Running, running, still running...
Mid Day By: Alpana Lath Sawai April 13, 2003
How do you get to India Gate, New Delhi? You can travel a quick straight route from wherever you are. But Robert Garside, a 36-year-old Brit, chased a long-winded itinerary around the world instead.
And he got here not by catching a flight from the airport nearest to him — he relied on his feet. In fact if you asked him his second-most favourite mode of travel, he’d look nonplussed. He hasn’t quite figured that one out, but thinks he may try swimming across Antarctica or some such spine-chilling activity.
It is not logic that has guided Garside’s zigzags around the world these past eight years. It is the need to establish a record, to be the first man to run around the Earth. And when he reaches India Gate in May this year, he will likely have completed a loop around the world, becoming eligible for a Guinness Book of World record. Along the way, he has been besieged not just with civil unrest in various nations but also controversy over some of his claims. There has been doubt in the sporting world over some of his achievements. He certainly doesn’t look any worse for it. He has managed without corporate sponsorship too.
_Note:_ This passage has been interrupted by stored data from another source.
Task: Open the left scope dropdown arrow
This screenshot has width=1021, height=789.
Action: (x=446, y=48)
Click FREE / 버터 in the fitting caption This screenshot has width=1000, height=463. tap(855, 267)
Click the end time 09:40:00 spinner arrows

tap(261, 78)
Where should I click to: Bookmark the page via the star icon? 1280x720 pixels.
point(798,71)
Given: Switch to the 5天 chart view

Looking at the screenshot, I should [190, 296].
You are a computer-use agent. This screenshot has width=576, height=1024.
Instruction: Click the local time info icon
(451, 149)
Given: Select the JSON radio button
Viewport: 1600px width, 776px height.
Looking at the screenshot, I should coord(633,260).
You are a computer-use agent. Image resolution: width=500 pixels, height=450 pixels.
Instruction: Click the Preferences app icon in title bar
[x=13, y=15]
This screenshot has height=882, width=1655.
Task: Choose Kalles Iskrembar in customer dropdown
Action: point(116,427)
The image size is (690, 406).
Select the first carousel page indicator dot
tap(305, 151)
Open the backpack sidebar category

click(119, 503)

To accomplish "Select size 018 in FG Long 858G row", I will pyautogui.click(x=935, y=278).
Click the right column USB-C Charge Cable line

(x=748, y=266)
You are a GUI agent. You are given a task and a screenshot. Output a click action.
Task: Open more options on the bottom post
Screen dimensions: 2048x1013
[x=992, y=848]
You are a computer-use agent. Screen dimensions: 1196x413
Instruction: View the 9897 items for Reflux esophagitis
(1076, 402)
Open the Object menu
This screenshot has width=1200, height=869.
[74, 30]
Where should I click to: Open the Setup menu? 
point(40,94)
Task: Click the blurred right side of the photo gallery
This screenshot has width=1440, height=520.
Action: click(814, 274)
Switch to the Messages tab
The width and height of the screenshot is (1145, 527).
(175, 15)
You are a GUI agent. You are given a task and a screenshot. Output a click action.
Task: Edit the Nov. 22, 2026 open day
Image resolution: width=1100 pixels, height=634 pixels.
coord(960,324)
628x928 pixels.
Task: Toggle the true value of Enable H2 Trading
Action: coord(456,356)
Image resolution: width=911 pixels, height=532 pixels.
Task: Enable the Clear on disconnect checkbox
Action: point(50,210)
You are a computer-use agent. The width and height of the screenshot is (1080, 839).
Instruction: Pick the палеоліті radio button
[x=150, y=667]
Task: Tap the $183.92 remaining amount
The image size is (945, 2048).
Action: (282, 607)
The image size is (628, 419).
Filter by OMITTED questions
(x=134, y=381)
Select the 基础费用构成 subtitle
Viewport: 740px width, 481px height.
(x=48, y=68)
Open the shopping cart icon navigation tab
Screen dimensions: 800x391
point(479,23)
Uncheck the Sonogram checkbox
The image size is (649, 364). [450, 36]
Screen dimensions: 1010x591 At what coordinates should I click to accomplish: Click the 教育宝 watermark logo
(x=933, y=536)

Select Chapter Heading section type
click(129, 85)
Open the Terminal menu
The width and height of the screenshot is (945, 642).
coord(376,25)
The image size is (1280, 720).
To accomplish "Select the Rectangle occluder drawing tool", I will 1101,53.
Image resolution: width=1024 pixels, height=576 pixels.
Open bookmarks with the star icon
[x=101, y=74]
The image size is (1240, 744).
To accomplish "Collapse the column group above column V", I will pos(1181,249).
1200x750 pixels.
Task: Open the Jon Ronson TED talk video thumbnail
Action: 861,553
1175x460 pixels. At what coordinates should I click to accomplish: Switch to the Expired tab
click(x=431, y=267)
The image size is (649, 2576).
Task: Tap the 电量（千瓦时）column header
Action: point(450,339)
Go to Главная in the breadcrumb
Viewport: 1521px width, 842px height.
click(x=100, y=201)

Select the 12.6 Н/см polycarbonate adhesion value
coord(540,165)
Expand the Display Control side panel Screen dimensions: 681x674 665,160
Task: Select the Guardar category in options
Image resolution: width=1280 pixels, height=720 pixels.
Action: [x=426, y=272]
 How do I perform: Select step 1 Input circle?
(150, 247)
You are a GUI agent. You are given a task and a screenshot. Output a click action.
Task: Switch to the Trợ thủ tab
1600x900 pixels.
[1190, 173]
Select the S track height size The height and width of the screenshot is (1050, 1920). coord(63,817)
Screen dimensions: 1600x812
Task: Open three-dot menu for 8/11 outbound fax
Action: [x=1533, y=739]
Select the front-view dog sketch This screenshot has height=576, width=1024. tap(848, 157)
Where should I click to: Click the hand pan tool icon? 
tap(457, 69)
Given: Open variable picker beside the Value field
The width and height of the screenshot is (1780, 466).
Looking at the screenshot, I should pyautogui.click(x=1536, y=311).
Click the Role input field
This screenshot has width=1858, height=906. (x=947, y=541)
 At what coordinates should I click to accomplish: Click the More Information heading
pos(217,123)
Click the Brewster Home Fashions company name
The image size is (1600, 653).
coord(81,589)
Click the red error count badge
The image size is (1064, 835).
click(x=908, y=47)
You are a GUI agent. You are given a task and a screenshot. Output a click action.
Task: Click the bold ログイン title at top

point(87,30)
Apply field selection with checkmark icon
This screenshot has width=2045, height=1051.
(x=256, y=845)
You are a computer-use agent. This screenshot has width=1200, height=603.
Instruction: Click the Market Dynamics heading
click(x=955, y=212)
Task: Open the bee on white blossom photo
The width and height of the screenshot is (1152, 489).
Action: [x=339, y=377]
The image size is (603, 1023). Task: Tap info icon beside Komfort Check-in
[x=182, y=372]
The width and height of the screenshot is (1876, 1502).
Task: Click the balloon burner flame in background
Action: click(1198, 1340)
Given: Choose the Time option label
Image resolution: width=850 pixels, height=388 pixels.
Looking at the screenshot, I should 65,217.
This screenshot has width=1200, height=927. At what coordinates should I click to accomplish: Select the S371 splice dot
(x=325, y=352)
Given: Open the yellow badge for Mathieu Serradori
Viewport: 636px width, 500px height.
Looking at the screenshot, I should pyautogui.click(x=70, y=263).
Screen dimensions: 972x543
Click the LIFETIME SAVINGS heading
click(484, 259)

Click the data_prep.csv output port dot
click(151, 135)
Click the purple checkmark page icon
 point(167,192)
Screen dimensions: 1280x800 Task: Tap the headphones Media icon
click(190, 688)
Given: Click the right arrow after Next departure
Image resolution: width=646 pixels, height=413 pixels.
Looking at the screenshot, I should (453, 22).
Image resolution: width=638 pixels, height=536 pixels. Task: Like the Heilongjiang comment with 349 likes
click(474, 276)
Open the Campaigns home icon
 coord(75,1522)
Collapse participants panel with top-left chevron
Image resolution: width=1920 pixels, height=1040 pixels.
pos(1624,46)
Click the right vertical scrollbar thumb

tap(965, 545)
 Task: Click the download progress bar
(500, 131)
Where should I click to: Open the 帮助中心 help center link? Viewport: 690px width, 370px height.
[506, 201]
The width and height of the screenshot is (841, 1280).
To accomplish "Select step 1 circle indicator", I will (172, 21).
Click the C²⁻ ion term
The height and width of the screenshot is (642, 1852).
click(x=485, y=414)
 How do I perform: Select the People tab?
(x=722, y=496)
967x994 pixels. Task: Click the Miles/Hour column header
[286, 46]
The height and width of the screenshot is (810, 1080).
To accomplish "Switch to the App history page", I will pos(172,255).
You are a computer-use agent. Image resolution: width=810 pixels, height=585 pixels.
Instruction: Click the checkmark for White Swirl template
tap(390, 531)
Says Garside, “I didn’t want to carry too many liabilities because then the freedom goes.”
He has relied a lot on locals across nations. This has served him well. Like when he started off from India in 1997, it was the cops in north India who gave him a place to sleep at night at police stations. “They even gave me food to eat,” says Garside, “People gave me whatever they could.”
All he carries though is a backpack with all his worldly possessions: a number of electronic items, which make his trip bearable. He has a mobile phone, video camera and a palmtop, which he uses to upload information on to his website. Some of these form part of the cash items he carries, which he sells when he’s run out of money.
Says Garside, “My phone, watch, walkman are the cash items. If it gets really desperate, I sell my T-shirts.”
Souvenirs are tempting to collect especially if you have travelled so much, but Garside realised early on that there was no way he could collect any. It was the odd carved giraffe here and a prayer stone there. The giraffe sculpture, which he saw in Africa he was able to resist, but the prayer stone he fell prey to.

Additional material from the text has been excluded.